Dolphin Boy, “Don’t Stop (Andreas Saag’s Dolphin Deep Perspective)” (Rebirth)

We know what you’re thinking: “Really? Dolphin Boy?” Ignore that instinct and fix on the remixer: Andreas Saag, the Swedish vet whose jaw-dropping gospel-house overhaul of Joy Orbison’s “Hyph Mngo” caught fire earlier this year. Saag works similarly here, taking a fairly sleepy downtempo track and building it into a nine-minute house epic that reaches its climaxes gradually, authoritatively, and without undue effort — in this case a filtered synth-blip riff that pushes the record away from vocal house into techier terrain. It earns comparisons with vintage Masters at Work: all the basics prepared with maximum care and a luxurious sensibility. If you prefer things spooky-pretty, go for the Soul Clap Remix.

Marcel Fengler, “Thwack” (Mote-Evolver)

Sometimes a name really does say it all. This track is titled “Thwack”; it is not titled “Caress” or “Comfort” or “Cogitate” or “Doing Puzzles in Your Mind” or “Glow Sticks 4-Ever.” Some things it includes are: Bernard Herrmann’s shower-scene strings from Psycho are evoked; handclaps fed through echo to sound menacing; a crashing cymbal noise that sounds more like trash-can lids being struck together; a lockstep rhythm that everything revolves around without fail. It’s what you expect from one of Berlin’s premier techno DJs (Marcel Fengler’s a regular at the legendary Berghain), especially with a directive like “Thwack.”

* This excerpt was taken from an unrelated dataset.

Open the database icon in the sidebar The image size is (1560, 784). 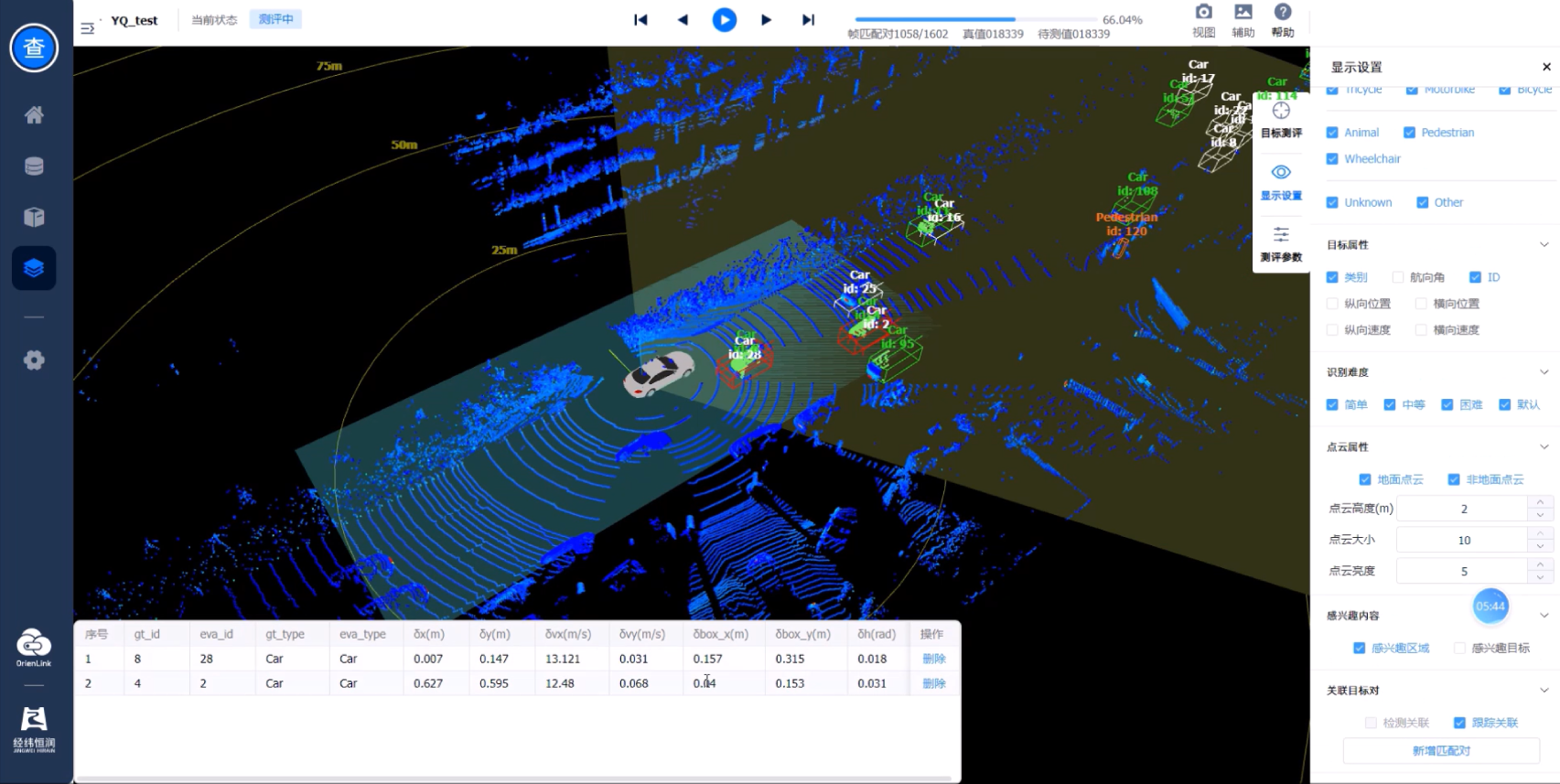(34, 166)
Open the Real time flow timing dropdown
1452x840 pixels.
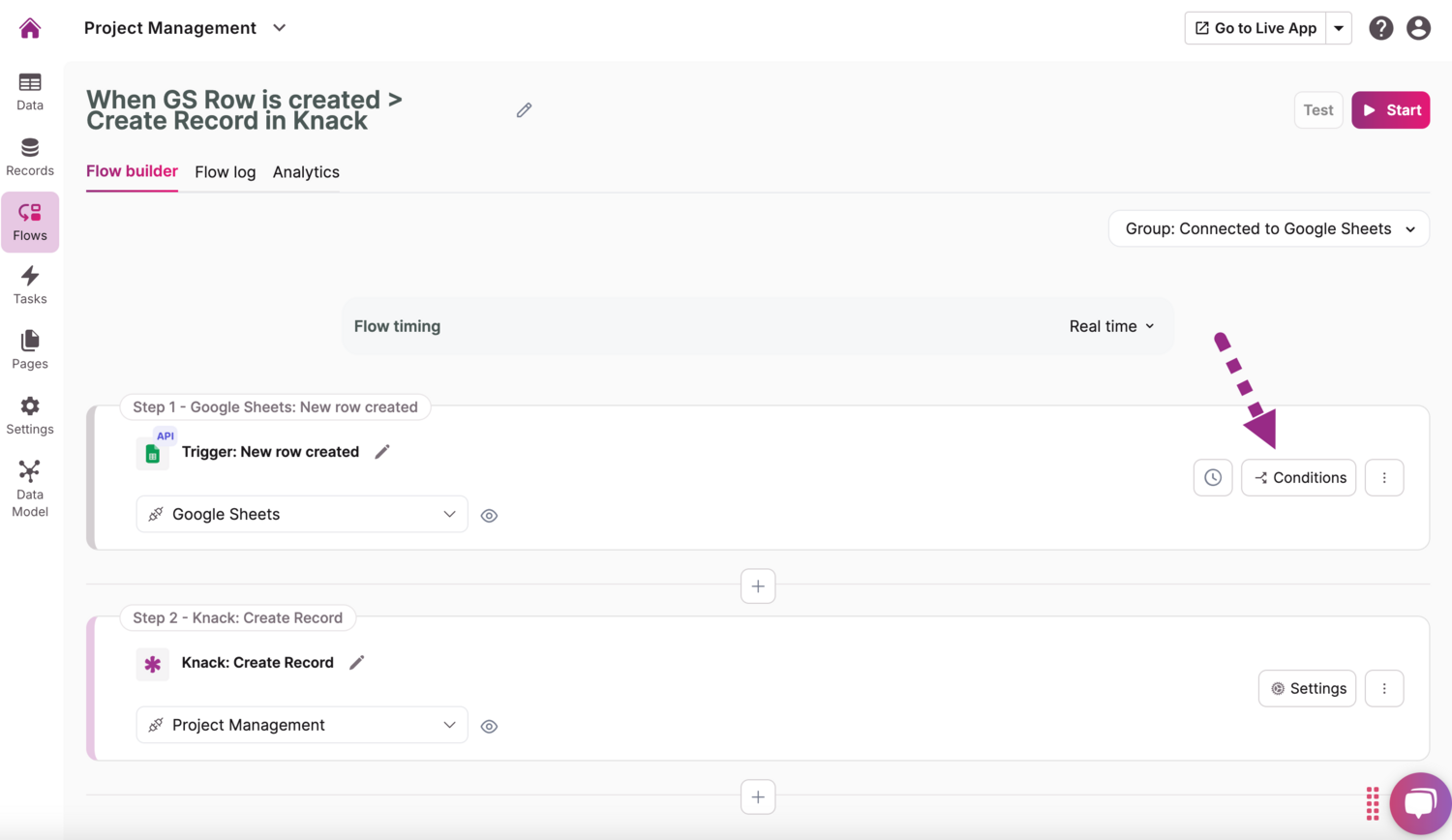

Slam, “Maffaking” (Drumcode)

Glasgow duo Stuart McMillan and Orde Meikle founded the pioneering Soma label and, as Slam, began making waves pretty immediately, with their inspired 1993 neo-Chicago acid banger “Positive Education.” The insistent “Maffaking” is gleefully grid-like, gliding by with clean lines and precise detail, and even the 303 tweaks are kept to a minimum. Although this record’s May release means there’s no way those buzzing noises that occupy the background for much of the track could have been vuvuzelas, it’s hard not to hear it that way, at least a little.